One-year mean change in forced vital capacity (FVC) after satisfying proposed progressive fibrosing interstitial lung disease (PF-ILD) criteria
Significant heterogeneity in FVC change after satisfying PF-ILD criteria was observed between ILD subgroups and was driven primarily by the CTD-ILD cohort, as no further heterogeneity was observed between the CHP and IIP cohorts (table 3). Stratified analysis showed that four PF-ILD criteria were associated with subsequent change in FVC for those with CTD-ILD (table 3), while all PF-ILD criteria were associated with significant subsequent decline in FVC in those with CHP and non-IPF IIP. CT progression of fibrosis, alone or in combination with other measures, was associated with the largest subsequent FVC decline in those with CHP and IIP (table 3), while 5–9% FVC decline with worsening respiratory symptoms was associated with the largest subsequent FVC decline in patients with CTD-ILD. Those with CTD-ILD had a significant subsequent increase in FVC after experiencing a categorical FVC decline of ≥10%, while those with CHP experienced only modest subsequent FVC decline.

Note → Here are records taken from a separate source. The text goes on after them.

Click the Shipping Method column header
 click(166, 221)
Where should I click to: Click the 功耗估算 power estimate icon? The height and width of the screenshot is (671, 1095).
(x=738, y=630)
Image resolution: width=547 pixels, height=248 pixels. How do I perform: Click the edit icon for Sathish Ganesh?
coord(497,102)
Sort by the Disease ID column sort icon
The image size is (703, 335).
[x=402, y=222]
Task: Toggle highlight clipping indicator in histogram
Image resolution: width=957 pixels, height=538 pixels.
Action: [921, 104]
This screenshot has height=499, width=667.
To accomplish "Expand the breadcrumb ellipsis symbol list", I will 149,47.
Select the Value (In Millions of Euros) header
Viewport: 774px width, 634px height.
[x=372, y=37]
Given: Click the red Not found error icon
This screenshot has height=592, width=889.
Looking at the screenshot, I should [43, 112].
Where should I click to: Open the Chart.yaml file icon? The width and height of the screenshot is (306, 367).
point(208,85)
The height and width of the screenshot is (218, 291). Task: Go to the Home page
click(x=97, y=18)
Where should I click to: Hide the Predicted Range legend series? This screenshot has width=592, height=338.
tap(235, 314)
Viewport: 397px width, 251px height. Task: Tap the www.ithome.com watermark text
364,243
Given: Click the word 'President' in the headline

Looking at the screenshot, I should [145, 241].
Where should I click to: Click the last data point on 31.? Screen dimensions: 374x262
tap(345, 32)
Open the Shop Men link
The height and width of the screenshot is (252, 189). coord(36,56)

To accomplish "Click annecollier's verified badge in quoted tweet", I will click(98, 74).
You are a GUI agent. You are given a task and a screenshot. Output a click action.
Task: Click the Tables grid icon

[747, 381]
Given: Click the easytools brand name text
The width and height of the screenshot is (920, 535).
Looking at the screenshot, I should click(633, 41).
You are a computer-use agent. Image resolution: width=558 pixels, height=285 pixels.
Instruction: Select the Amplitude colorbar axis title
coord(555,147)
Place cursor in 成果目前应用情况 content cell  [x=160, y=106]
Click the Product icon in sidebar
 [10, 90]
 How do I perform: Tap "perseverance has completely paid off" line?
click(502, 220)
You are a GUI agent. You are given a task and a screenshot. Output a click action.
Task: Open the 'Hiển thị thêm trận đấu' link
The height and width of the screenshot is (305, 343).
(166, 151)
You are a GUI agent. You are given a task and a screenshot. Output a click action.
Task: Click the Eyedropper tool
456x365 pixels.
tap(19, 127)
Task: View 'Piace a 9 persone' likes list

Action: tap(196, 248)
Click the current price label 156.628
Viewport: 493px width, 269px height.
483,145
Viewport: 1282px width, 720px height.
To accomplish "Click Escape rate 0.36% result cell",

One-year mean change in forced vital capacity (FVC) after satisfying proposed progressive fibrosing interstitial lung disease (PF-ILD) criterion stratified by ILD subgroup
When assessing CTD-ILD subgroups, significant heterogeneity was observed between those with IIM-ILD and other CTD-ILDs for several PF-ILD criteria (supplementary table E3). No further heterogeneity was detected after excluding patients with IIM-ILD (supplementary table E3). No heterogeneity was detected between IIP subgroups (supplementary table E4). Heterogeneity in 1-year FVC change after satisfying several PF-ILD criteria was observed between radiological subgroups (supplementary table E5) and physiological subgroups stratified by baseline FVC (supplementary table E6). When assessing treatment subgroups, no heterogeneity was observed among patients with and without antifibrotic exposure, although antifibrotic-exposed subgroups were small (supplementary table E7). No significant heterogeneity was observed among subgroups with and without immunosuppressant exposure, irrespective of ILD diagnosis (supplementary table E8).
Discussion
In this investigation we determined mean annual change in FVC following ILD diagnosis and 1-year change in FVC after satisfying previously proposed PF-ILD criteria in two geographically diverse non-IPF ILD cohorts. We demonstrated that mean annual change in FVC following ILD diagnosis was heterogeneous among key ILD strata and that mean 1-year change in FVC after satisfying proposed PF-ILD criteria was highly heterogeneous depending on the criterion satisfied. CT progression of fibrosis, alone and in combination with other features, better predicted subsequent FVC decline than categorical declines in FVC or DLCO. We also showed that these associations were strongly influenced by ILD subtype, with CTD-ILD patients showing significantly less change in FVC when compared with those with CHP and IIP. To the best of our knowledge, this study is the first to assess proposed PF-ILD criteria as they relate to near-term change in FVC, and sheds important light on the concept of PF-ILD, proposed criteria underpinning this phenotype and the use of these criteria when designing future PF-ILD clinical trials.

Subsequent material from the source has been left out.